The plugin has not been updated recently but it still does what it was intended to do very well.
Quite a number of wordpress themes, especially the fancy 3rd party ones, come with a programming code called Timthumb embedded in it. Unfortunately, hackers have exploited loopholes in this programming code to bring down a lot of wordpress blogs. You can read more about this here.
The Timthumb Vulnerability Scanner plugin will scan your entire blog for instances of any outdated and insecure version of the timthumb script, and give you the option to automatically upgrade them with a single click. Doing so will protect you from hackers looking to exploit this particular vulnerability.

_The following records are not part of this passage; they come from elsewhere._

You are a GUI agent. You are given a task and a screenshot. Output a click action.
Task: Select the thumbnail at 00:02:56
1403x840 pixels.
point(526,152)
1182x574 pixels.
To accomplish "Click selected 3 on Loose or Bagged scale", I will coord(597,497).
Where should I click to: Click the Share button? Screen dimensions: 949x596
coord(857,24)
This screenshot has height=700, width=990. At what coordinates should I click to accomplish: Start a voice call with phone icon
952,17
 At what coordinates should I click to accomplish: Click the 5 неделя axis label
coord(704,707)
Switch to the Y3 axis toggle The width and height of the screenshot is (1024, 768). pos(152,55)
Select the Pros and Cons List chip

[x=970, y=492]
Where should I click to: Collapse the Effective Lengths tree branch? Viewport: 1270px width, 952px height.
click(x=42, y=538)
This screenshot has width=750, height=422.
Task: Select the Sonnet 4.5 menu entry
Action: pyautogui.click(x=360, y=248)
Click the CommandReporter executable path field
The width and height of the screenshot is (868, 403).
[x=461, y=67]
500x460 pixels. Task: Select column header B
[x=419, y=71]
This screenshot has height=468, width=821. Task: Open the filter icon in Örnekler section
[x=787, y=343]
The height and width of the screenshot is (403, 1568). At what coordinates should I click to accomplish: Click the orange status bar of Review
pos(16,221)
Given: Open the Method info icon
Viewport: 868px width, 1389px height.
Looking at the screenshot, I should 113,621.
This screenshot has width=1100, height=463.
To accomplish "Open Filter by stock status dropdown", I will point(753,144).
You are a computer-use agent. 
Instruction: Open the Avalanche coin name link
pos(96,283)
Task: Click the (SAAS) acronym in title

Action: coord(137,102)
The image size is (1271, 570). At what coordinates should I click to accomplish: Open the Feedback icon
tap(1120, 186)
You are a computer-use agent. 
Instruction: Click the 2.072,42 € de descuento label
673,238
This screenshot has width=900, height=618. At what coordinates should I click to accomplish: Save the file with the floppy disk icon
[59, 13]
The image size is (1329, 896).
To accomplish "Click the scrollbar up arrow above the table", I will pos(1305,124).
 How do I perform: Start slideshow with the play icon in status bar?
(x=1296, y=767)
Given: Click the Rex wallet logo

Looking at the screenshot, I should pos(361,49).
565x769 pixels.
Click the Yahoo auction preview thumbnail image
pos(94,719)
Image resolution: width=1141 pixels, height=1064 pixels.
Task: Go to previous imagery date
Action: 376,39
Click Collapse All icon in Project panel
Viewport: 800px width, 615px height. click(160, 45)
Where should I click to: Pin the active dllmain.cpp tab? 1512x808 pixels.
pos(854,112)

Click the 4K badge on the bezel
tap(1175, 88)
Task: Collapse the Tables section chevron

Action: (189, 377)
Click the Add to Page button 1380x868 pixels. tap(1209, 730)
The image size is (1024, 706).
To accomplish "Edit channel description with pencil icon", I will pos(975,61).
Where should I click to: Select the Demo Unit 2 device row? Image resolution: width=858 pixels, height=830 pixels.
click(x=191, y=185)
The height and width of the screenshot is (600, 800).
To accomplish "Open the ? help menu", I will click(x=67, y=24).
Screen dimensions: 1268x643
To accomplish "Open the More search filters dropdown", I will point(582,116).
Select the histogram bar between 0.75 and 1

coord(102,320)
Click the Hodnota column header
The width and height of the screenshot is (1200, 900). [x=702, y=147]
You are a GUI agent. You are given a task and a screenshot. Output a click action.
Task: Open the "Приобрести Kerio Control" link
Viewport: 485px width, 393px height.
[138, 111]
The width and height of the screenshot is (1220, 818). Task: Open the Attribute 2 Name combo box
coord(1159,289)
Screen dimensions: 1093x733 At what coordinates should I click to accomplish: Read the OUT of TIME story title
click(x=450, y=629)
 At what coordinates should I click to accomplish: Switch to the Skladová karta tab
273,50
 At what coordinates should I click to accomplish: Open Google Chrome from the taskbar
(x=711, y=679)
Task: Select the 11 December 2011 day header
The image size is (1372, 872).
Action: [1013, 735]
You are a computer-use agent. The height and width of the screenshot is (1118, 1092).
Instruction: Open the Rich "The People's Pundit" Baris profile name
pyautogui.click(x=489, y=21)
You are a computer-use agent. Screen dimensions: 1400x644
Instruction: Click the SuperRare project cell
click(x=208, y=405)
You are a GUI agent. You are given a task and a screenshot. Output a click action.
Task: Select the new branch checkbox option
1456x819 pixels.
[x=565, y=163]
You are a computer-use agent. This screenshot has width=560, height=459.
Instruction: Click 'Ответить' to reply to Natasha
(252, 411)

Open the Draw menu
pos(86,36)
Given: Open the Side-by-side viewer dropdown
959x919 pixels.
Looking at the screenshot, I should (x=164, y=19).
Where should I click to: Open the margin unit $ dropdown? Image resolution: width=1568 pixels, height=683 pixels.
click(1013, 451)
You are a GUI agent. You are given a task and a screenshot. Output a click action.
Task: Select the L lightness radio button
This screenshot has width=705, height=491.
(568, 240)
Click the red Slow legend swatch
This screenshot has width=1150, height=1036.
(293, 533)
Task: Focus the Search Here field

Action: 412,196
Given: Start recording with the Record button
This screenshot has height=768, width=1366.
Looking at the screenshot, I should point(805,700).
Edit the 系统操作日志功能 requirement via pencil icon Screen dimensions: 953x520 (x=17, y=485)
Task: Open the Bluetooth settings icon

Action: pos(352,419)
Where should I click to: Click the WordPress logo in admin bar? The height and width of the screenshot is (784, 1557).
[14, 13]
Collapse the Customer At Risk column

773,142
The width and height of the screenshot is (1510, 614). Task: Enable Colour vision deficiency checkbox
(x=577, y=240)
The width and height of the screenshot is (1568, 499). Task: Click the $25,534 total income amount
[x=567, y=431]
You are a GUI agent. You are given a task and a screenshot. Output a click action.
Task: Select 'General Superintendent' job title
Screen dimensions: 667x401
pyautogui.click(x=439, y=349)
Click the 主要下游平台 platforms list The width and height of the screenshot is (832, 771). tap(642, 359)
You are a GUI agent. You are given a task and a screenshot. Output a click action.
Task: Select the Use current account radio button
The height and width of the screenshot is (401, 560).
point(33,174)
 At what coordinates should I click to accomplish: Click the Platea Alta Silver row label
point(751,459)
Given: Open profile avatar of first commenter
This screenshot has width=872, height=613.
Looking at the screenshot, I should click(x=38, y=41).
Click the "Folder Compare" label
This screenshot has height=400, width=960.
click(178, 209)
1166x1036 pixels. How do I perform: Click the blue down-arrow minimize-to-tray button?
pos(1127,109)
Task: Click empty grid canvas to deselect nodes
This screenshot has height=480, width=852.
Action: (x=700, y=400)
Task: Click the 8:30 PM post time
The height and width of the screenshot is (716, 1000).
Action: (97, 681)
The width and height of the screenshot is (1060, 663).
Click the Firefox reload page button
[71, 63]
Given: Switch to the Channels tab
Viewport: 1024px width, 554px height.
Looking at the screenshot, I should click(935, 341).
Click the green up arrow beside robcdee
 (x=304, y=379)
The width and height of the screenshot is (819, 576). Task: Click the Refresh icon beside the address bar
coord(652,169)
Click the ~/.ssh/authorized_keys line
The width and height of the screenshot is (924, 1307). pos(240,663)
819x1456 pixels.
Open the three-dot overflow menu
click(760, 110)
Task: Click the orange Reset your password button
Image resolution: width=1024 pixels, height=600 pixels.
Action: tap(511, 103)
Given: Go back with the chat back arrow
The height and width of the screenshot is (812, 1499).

In case the undesired happens and someone breaks into your site, they will most likely add files to your site. These extra files can act as backdoors, which can potentially allow hackers to execute files from their own servers. These files can hijack your traffic, place unwanted ads or links on your pages and place malware on your visitors computers. This plugin monitors your WordPress installation for added/deleted/changed files. When a change is detected an email alert can be sent to a specified address.
While no claims are being made that these plugins would make your site “hack-proof”, it would definitely serve as a deterrent to a would-be opportunist hacker.
This list is by no means exhaustive, suggestions and recommendations are always welcome.